■ **The task**
Summarize the article on anticoagulant therapy and prostate cancer mortality below in two sentences.

■ **Excerpt to read**
Does regular anticoagulant therapy really reduce risk of prostate cancer mortality?

A study based on the CaPSURE database, and just published in the Journal of Oncology, has again suggested that prostate cancer patients who are regular users of anticoagulant are a lower risk of prostate cancer-specific mortality than non-aspirin users.

As pointed out in an article in the New York Times today, this is the second study this year to suggest that regular use of anticoagulant use by men who already have a diagnosis of prostate cancer may lower their risk for prostate cancer-specific mortality.

The new paper by Choe et al. is based on a careful analysis of data from 5,955 men diagnosed with and treated for localized prostate cancer on whom data has been compiled in the Cancer of the Prostate Strategic Urologic Research Endeavor (CaPSURE) database.

Here is a summary of the findings of the new analysis:

  • All 5,955 patients had received first-line therapy with either radical prostatectomy or radiotherapy
  • 2,175/5,955 (37 percent) of the patients (the AC group) were receiving regular anticoagulant therapy with
    • Warfarin (Coumadin)
    • Clopidogrel (Plavix)
    • Enoxaparin
    • Aspirin
  • Average (median) follow-up was 70 months from first-line treatment (nearly 6 years)
  • Compared to men who were not receiving regular anticoagulant therapy (the non-AC group) men in the AC group were
    • At significantly lower absolute risk for prostate cancer-specific mortality (3 vs. 8 percent at 19 years)
    • At significantly lower absolute risk for disease recurrence and bone metastasis
  • When a subgroup analyses were conducted, the reduction in risk for prostate cancer-specific mortality was
    • Most apparent in men with high-risk disease
    • Primarily associated with the regular use of aspirin as opposed to the other anticoagulants
  • The benefit from anticoagulant therapy appeared to be present across treatment types

Choe et al. conclude that

  • Regular treatment with anticoagulants, and particularly with aspirin, was associated with a reduction in risk of prostate cancer-specific mortality among men receiving standard forms of first-line treatment for localized prostate cancer.
  • This association was most apparent among the patients with high-risk prostate cancer.

Now these are not data from a randomized clinical trial, and so they need to be interpreted with caution. Strictly speaking, these data are “hypothesis generating” as opposed to offering actual clinical guidance.  They need to be considered in conjunction with the data published by Zaorsky et al. (mentioned above) that are based on another retrospective analysis of some 2,000+ men with localized prostate cancer, all treated with radiation therapy, and suggestive of the idea that aspirin use or statin use lowered risk for prostate cancer-specific mortality.

■ **Entries supplied**

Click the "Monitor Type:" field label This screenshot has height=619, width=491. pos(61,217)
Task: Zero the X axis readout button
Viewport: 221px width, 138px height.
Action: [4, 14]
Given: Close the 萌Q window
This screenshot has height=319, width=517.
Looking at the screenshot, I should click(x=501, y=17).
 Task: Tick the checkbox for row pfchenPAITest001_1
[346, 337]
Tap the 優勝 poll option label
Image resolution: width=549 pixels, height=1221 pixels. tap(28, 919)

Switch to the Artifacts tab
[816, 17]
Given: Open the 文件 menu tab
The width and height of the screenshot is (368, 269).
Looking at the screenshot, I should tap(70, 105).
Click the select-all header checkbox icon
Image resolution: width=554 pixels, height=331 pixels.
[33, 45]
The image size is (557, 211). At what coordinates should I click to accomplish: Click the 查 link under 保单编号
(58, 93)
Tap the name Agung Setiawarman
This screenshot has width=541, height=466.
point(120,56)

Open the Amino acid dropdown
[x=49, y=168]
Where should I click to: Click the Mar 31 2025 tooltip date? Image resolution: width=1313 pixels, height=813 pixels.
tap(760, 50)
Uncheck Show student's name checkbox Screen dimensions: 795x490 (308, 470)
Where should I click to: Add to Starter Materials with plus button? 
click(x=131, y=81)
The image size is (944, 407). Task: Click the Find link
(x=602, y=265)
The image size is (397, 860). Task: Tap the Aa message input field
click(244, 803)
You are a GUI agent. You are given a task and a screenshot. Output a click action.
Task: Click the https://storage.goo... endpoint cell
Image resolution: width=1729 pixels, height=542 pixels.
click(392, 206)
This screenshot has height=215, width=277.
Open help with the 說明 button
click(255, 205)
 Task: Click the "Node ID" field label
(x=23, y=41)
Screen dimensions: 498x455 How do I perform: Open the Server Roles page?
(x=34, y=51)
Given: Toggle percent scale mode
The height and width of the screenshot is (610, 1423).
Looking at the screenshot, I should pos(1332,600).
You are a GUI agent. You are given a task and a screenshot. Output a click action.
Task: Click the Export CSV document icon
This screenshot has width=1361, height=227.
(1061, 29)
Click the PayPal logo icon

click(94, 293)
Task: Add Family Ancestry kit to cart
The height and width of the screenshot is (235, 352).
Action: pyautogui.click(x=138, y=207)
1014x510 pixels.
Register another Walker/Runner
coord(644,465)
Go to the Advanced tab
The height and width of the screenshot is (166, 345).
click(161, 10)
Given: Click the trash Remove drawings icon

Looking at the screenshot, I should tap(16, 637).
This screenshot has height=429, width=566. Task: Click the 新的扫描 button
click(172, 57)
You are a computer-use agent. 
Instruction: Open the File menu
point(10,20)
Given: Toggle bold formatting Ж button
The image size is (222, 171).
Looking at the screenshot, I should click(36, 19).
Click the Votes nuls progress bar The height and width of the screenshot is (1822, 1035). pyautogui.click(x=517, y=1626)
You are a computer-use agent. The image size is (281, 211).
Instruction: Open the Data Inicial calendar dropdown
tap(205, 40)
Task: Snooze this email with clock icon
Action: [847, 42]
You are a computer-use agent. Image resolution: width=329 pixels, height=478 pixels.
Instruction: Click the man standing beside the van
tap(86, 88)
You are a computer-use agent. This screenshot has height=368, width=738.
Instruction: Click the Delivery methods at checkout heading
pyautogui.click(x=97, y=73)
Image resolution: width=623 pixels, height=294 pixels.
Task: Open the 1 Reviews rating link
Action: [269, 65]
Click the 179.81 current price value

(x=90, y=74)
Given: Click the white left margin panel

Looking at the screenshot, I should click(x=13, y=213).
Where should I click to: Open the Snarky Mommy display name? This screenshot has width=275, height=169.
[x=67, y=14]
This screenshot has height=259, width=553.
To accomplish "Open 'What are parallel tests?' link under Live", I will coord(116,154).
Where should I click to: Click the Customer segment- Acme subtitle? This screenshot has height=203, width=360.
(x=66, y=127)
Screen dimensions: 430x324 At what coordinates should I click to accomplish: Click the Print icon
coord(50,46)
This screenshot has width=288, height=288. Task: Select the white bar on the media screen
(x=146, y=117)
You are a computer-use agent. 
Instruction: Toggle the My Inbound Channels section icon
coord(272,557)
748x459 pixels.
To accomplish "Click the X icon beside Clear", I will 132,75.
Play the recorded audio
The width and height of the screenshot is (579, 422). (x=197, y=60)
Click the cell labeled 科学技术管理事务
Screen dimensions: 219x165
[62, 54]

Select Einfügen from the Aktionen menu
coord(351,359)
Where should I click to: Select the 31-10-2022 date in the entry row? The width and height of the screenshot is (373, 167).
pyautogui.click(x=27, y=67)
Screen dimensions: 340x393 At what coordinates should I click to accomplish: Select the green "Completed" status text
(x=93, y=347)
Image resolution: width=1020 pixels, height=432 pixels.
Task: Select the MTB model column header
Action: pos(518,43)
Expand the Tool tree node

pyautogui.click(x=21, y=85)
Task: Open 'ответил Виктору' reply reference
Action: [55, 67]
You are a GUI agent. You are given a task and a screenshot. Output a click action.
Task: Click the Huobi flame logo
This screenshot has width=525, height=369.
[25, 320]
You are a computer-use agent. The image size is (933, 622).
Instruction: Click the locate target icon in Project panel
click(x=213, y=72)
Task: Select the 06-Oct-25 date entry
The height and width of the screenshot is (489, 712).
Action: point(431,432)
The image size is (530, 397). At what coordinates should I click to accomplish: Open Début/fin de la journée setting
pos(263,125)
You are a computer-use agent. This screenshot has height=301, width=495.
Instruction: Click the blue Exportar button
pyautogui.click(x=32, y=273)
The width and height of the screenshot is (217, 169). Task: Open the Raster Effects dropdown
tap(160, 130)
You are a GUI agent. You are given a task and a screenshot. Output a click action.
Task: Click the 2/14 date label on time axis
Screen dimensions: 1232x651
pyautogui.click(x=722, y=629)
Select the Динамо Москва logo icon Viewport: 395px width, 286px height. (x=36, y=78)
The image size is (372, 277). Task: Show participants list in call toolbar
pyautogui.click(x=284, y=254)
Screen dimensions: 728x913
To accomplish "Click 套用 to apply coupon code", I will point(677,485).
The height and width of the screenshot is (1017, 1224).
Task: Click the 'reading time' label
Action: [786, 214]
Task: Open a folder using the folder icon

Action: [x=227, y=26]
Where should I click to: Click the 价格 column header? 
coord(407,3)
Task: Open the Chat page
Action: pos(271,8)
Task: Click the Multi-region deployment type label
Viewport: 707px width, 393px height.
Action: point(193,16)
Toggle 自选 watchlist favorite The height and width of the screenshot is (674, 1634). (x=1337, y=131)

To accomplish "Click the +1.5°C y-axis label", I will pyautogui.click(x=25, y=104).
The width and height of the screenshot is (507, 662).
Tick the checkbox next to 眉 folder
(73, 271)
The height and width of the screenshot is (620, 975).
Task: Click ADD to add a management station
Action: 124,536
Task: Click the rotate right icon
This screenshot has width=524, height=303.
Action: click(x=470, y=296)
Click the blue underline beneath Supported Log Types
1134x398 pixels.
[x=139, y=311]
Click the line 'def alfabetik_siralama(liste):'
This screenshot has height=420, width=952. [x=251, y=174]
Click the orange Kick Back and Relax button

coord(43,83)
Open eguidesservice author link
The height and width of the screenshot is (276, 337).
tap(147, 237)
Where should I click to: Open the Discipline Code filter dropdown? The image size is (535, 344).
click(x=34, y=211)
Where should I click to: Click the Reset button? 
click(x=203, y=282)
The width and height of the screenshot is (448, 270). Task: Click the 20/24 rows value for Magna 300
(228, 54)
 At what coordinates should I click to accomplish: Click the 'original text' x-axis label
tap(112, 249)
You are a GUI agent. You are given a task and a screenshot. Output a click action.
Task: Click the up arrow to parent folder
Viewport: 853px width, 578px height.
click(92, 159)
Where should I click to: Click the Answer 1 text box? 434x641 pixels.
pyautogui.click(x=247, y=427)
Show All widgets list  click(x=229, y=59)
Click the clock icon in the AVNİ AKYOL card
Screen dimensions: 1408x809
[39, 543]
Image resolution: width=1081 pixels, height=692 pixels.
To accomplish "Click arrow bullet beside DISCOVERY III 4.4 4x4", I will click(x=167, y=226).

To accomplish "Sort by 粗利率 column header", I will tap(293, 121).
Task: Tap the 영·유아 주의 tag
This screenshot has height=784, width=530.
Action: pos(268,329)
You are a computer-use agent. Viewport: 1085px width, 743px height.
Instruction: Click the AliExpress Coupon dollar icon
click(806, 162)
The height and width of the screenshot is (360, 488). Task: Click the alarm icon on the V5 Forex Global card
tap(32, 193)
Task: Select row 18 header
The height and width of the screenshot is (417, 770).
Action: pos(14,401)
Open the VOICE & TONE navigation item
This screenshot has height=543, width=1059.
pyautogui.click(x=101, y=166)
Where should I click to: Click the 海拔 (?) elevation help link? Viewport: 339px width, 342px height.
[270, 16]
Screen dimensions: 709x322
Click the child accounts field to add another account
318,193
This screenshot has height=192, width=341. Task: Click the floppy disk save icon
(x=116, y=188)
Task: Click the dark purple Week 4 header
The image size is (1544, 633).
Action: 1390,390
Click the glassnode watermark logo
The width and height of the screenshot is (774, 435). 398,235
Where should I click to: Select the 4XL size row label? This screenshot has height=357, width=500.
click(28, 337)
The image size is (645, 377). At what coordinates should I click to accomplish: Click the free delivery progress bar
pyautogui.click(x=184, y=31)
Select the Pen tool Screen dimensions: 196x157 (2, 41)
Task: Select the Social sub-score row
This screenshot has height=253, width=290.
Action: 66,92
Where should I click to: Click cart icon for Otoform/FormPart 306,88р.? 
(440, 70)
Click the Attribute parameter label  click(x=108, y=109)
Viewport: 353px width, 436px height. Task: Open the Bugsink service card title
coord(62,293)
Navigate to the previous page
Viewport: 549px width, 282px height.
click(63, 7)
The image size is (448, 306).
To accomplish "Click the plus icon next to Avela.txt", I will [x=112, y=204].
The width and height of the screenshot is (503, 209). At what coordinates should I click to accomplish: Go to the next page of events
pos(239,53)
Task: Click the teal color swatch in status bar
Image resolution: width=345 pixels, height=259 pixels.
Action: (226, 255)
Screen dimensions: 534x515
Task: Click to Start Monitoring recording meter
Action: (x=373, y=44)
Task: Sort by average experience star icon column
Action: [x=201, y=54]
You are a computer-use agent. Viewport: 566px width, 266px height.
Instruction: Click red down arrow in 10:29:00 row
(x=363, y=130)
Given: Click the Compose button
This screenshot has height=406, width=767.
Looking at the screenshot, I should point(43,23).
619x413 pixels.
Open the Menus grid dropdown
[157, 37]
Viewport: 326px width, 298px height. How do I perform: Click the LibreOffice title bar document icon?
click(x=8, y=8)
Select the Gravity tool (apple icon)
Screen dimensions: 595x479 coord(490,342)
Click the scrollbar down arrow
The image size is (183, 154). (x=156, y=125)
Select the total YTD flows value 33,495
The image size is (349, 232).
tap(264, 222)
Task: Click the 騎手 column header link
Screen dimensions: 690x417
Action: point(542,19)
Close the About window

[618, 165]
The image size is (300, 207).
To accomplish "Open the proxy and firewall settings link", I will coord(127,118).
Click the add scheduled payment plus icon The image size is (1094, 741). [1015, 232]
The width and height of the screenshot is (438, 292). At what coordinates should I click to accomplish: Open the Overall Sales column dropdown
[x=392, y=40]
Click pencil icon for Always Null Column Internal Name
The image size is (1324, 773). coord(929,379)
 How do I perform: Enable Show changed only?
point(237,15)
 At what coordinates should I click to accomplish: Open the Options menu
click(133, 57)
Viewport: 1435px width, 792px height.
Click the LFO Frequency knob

■ **Task response**
An analysis of 5,955 men treated for localized prostate cancer in the CaPSURE database found that those on regular anticoagulant therapy had a significantly lower risk of prostate cancer-specific mortality, recurrence, and bone metastasis than those not on it. The reduction was most apparent in men with high-risk disease and was mainly linked to aspirin, but because the data do not come from a randomized clinical trial, they are hypothesis generating rather than clinical guidance.